Figure 5.. Validation of T cell responses to candidate epitopes in donors with T1D and controls

(A) Response of PBMC-derived expanded CD8⁺ T cells for donor T1D-004 and control donor LSLP 074 to pools of candidate epitopes presented by HLA-A2 as measured by IFN-γ ELISpot. (B) Deconvolution of the response to positive pools. (C) Total response to individual peptides by expanded CD8⁺ T cells from five donors with T1D and two controls. (D) Summary of positive CD8 T responses observed in a total of four donors with T1D and two controls. No responses were observed for donors LSLP 074 and LSLP 095. (E) Response of PBMC-derived CD4⁺ T cells from donor T1D-008 and control donor LSLP 074, expanded in vitro, and tested for IFN-γ secretion in response to pools of candidate epitopes presented by HLA-DR3. (F) Deconvolution of the response to positive pools. (G) Response of same donors as € to a candidate epitope presented by HLA-DQ2.5. (H) Total response to individual peptides by expanded CD4⁺ T cells from five donors with T1D and two controls. (I) Summary of positive CD4 T responses observed in a total of five donors with T1D and two controls. (J) Sequence and source genes for candidate epitopes validated by PBMC responses in T1D donors. (K) Summary of validated epitopes grouped according to source protein characteristics. (A–H and I) Bars represent mean responses, and error bars the standard deviation. Peptides, PHA tested in duplicate; DMSO controls 4–10 replicates. Red asterisks and large symbols in (D and I) show statistically significant ELISpot responses at DFR2x level, blue asterisks and small symbols DFR1x. Significance of differences between T1D and control donors assessed by Student’s t test with Welch’s correction. For plots and statistical tests, wells for which no T cell response was observed were assigned an imputed minimum value equal to the assay detection limit of 0.3 spw. T cell lines were generated by a single in vitro expansion of CD4 and CD8 T cells with peptide pools.

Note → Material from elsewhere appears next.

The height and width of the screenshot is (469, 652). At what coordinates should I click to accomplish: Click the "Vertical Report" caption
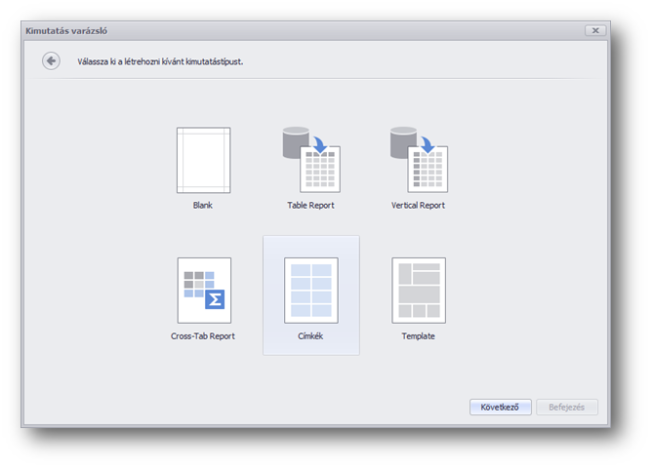[418, 206]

Figure 6.. T cell lines derived from islets of donors with T1D recognize peptides from the immunopeptidome of inflammatory cytokine-treated islets

A2-derived peptide pools and peptides (Table S9) recognized by islet-derived T cells lines from donor 6551 with IFN-γ, TNF-α, and IL-10 secretion are shown (A–C). A2-derived peptide pool recognized by islet-derived T cells lines from donor 6578 with IFN-γ and TNF-α secretion are shown (D and E) and in IFN-γ ELISpot; statistically significant responses are indicated by red and blue asterisks for DFR2x and DFR1x, as in Figure 5 (F). DR3-derived peptide pool and peptide recognized by islet-derived T cell lines from donor 6550 with IFN-γ and IL-10 secretion are shown (G and H). DR3 peptides and peptide pool recognized by islet-derived T cells lines from donor 6579 with IFN-γ, TNF-α, and IL-10 secretion are shown (I–K). Cytokines not detected are not shown. Sequence and source genes for candidate epitopes, modifications in red, validated by islet-derived T cell responses from donors with T1D are shown (L). Positive responses to PHA are indicated in each panel. Control peptides for A*02:01 reactivity is West Nile virus (WNV)_430–439 and for DRB1*03:01 reactivity is sperm whale myoglobin (SWM)_137–148, respectively, and were used as comparators in paired parametric Student’s t tests (GraphPad Prism version 10.2.1) and statistically significant responses are indicated (*p < 0.05, **p < 0.01, ***p < 0.001). Bars show mean responses and error bars show standard deviation.